How do you solve a problem like misgendering?

To illustrate the daily erasure trans folx face in a world privileging cisgender norms, I offer my experience at the supposedly trans-positive Compass Community Clinic. 

Trans people are notoriously underserviced in healthcare care, with known disparities in trans and gender minorities’ ability to access healthcare (Scheim et al., 2017). Perceived discrimination in healthcare settings contributes to healthcare avoidance and poor physical and mental health outcomes ( AMA J Ethics, 2022).

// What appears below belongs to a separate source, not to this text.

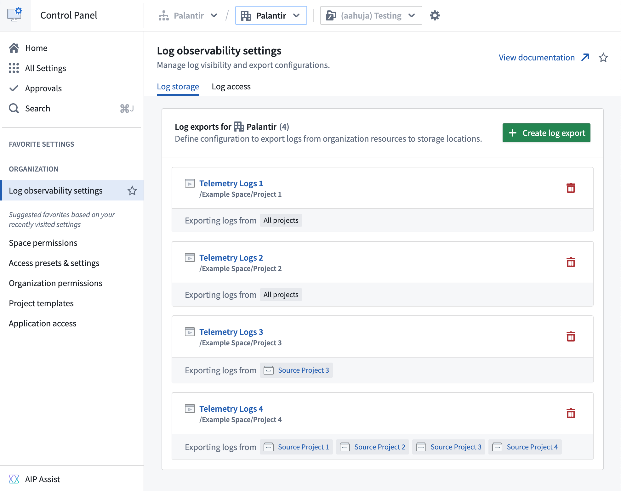The image size is (621, 491).
Task: Click the Source Project 2 tag
Action: 372,447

It’s all well and good to signal you are trans-inclusive, but if you don’t do the work of training cis-privileged staff, they will resort to the norms and biases which erase trans people and reinforce transphobia.

For gender minorities like me, the simple act of booking an appointment is a potential occasion of mental health damage. It feels like an act of courage each time I call for care and face possible transphobic microaggressions.

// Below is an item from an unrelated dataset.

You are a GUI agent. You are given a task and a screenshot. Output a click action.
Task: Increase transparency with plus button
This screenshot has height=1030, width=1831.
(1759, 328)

But I did it…I called and asked Belinda, the receptionist, to book an appointment, and they asked me to spell my last name. (Belinda, do you notice I use gender neutral terms since I don’t know your pronouns…it’s almost like  when you don’t use gender you can’t misgender someone, can you?).

Belinda looked up my last name and asked, “Is this Maria?” I asked did I sound like someone named  Maria? I said I didn’t appreciate them assuming a female name and misgendering me, especially since Compass was supposed to be a trans-inclusive clinic. Belinda apologized and said they called me Maria me because I sounded “far away.” So it wasn’t Belinda’s cisgender bias; it was a problem on my end that caused the misgendering.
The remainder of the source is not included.